Systems spatiotemporal dynamics of traumatic brain injury at single-cell resolution reveals humanin as a therapeutic target

Background The etiology of mild traumatic brain injury (mTBI) remains elusive due to the tissue and cellular heterogeneity of the affected brain regions that underlie cognitive impairments and subsequent neurological disorders. This complexity is further exacerbated by disrupted circuits within and between cell populations across brain regions and the periphery, which occur at different timescales and in spatial domains. Methods We profiled three tissues (hippocampus, frontal cortex, and blood leukocytes) at the acute (24-h) and subacute (7-day) phases of mTBI at single-cell resolution. Results We demonstrated that the coordinated gene expression patterns across cell types were disrupted and re-organized by TBI at different timescales with distinct regional and cellular patterns. Gene expression-based network modeling implied astrocytes as a key regulator of the cell-cell coordination following mTBI in both hippocampus and frontal cortex across timepoints, and mt-Rnr2, which encodes the mitochondrial peptide humanin, as a potential target for intervention based on its broad regional and dynamic dysregulation following mTBI. Treatment of a murine mTBI model with humanin reversed cognitive impairment caused by mTBI through the restoration of metabolic pathways within astrocytes.
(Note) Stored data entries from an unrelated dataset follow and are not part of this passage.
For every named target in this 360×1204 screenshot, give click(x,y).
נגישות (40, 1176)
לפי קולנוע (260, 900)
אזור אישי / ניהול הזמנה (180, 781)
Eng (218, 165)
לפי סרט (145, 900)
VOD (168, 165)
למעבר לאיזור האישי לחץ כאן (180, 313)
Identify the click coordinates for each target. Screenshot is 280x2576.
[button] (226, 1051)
Conclusions Our results offer a systems-level understanding of the dynamic and spatial regulation of gene programs by mTBI and pinpoint key target genes, pathways, and cell circuits that are amenable to therapeutics.

Automated summary

The study investigated the gene expression patterns in different tissues at acute and subacute phases of mTBI and found that mTBI disrupts and re-organizes gene expression across cell types at different timescales. The study suggested astrocytes as key regulators of cell-cell coordination following mTBI and identified a potential target for intervention in mt-Rnr2. Treatment with humanin in a murine mTBI model reversed cognitive impairment caused by mTBI through restoration of metabolic pathways within astrocytes.